*YOUR TASK*.
Gather every line of the records below that contains the string "height", and copy each one as it appears.

*DATASET RECORDS*.

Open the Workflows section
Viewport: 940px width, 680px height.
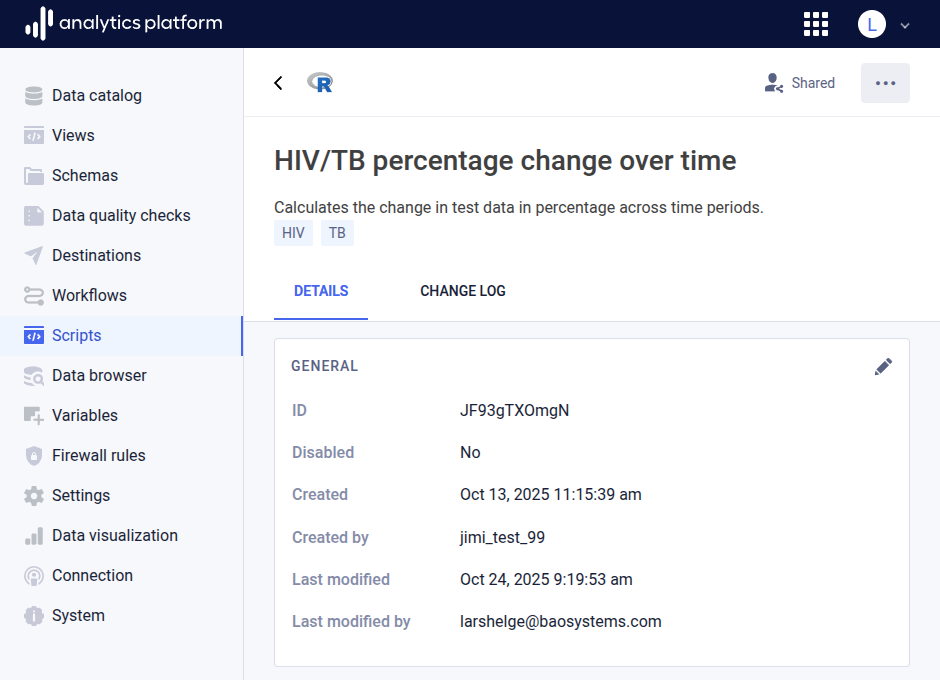pos(89,295)
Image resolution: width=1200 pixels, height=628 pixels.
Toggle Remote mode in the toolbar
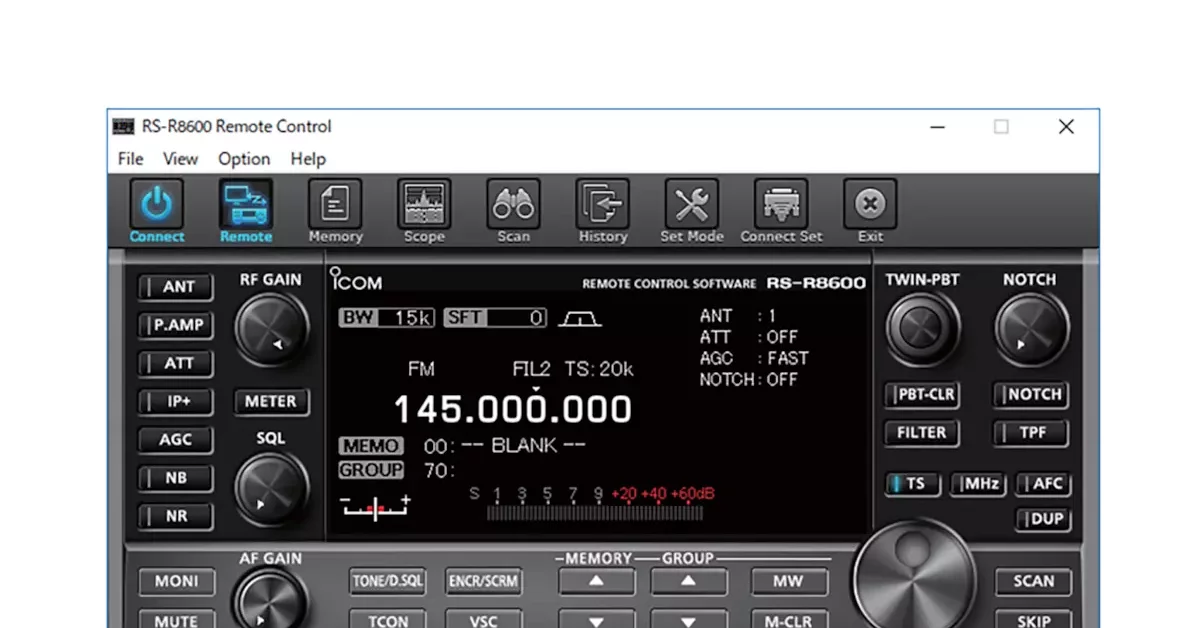pos(246,205)
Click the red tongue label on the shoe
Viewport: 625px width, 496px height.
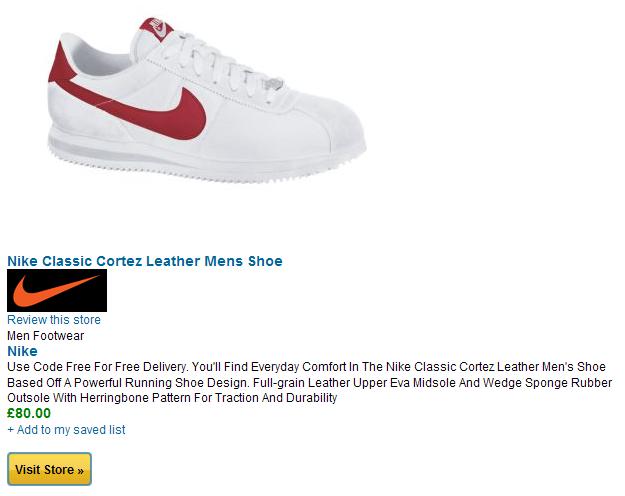157,29
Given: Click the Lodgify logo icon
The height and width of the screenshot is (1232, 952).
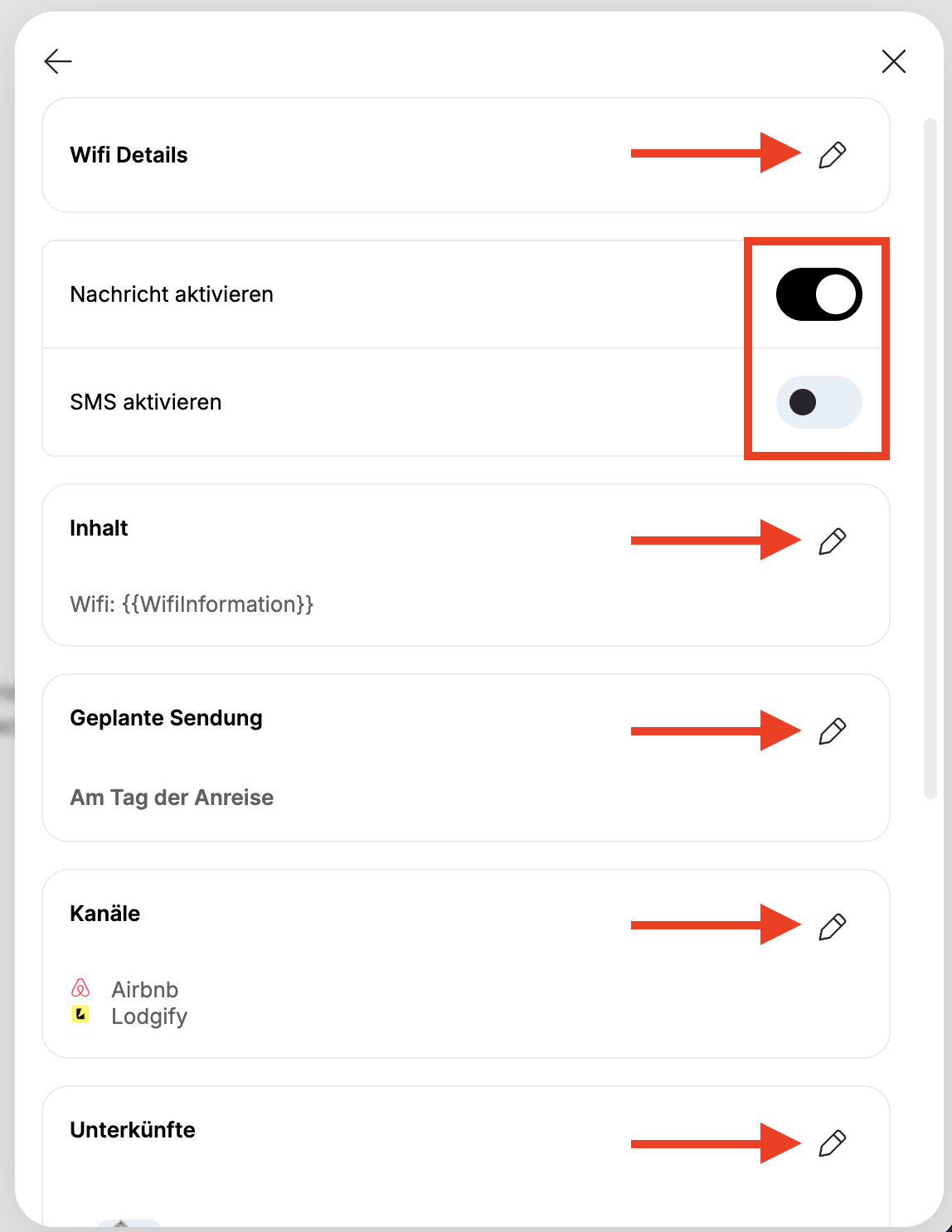Looking at the screenshot, I should (x=80, y=1014).
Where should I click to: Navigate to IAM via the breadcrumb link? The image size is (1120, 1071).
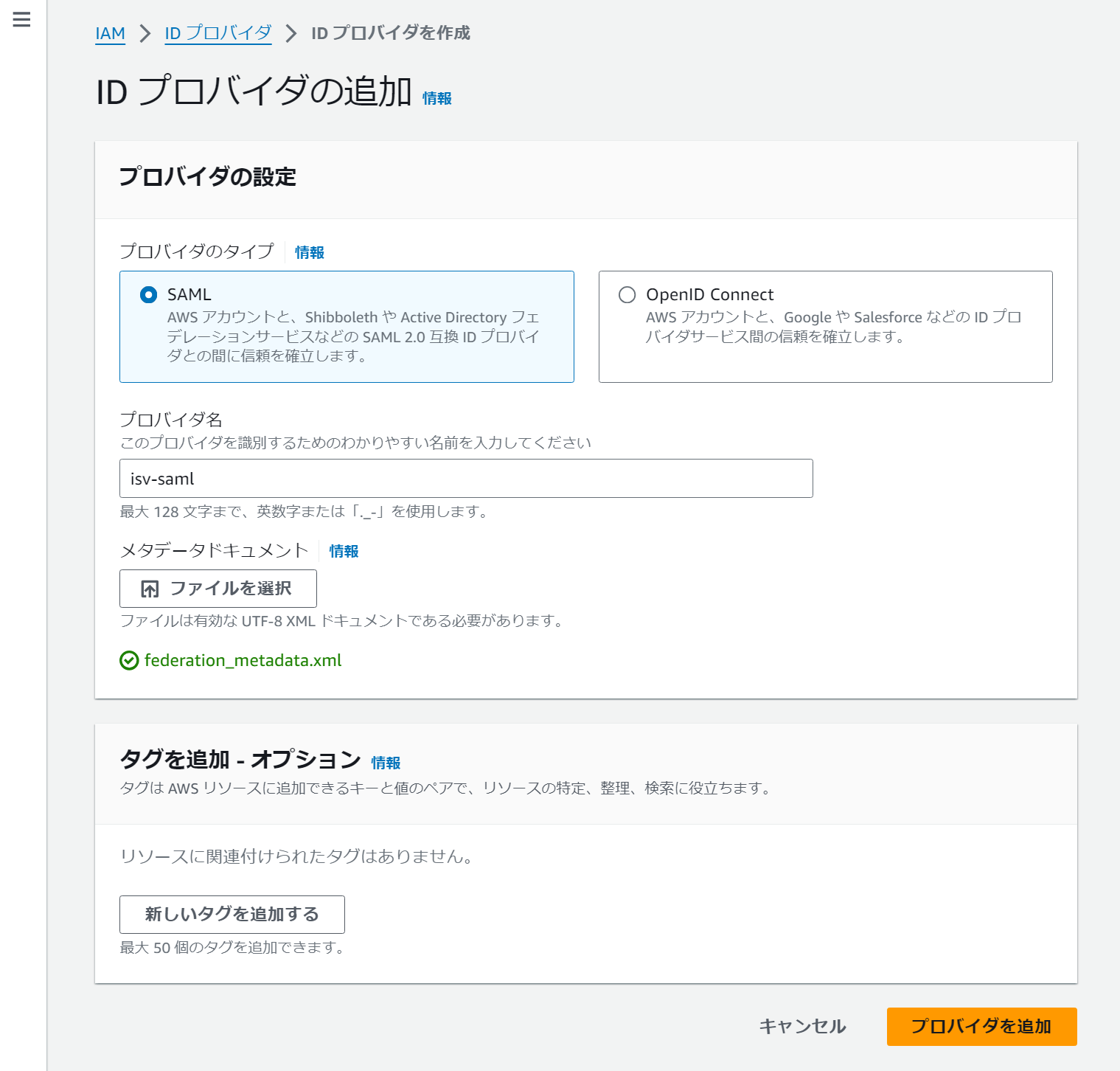pyautogui.click(x=110, y=33)
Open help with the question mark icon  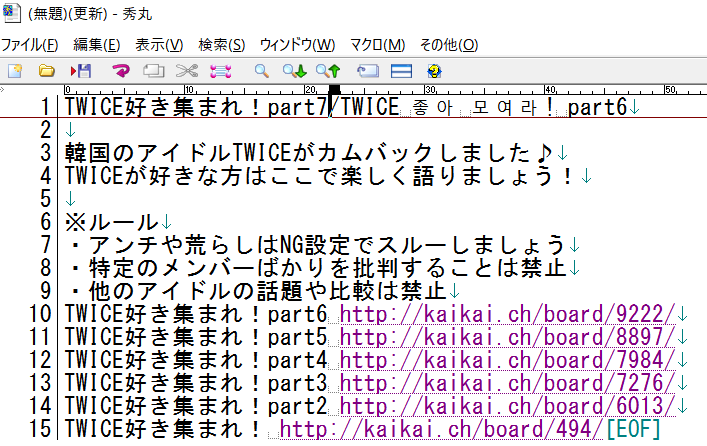click(x=434, y=71)
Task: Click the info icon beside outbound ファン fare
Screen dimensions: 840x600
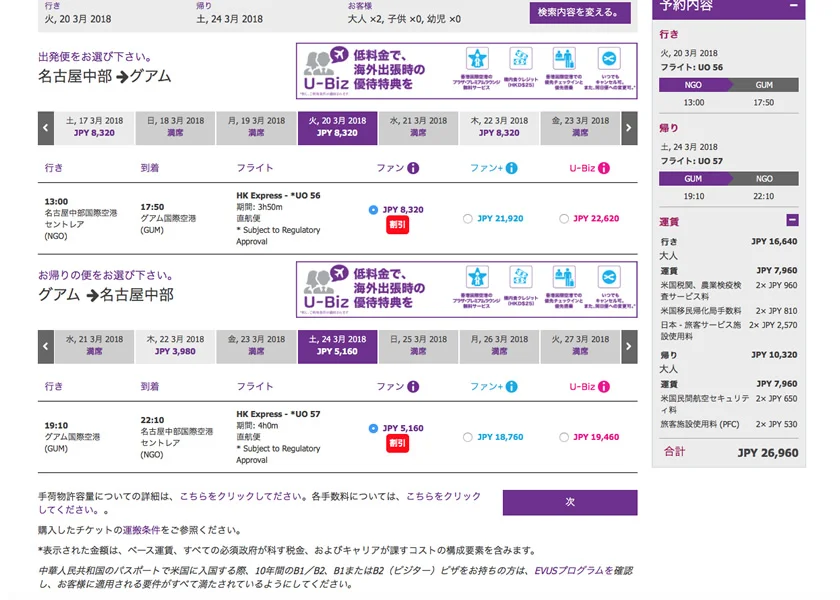Action: click(413, 168)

*WRITTEN RESPONSE*.
Viewport: 940px width, 680px height.
Image resolution: width=1200 pixels, height=628 pixels.
Viewport: 625px width, 496px height.
The height and width of the screenshot is (1232, 952).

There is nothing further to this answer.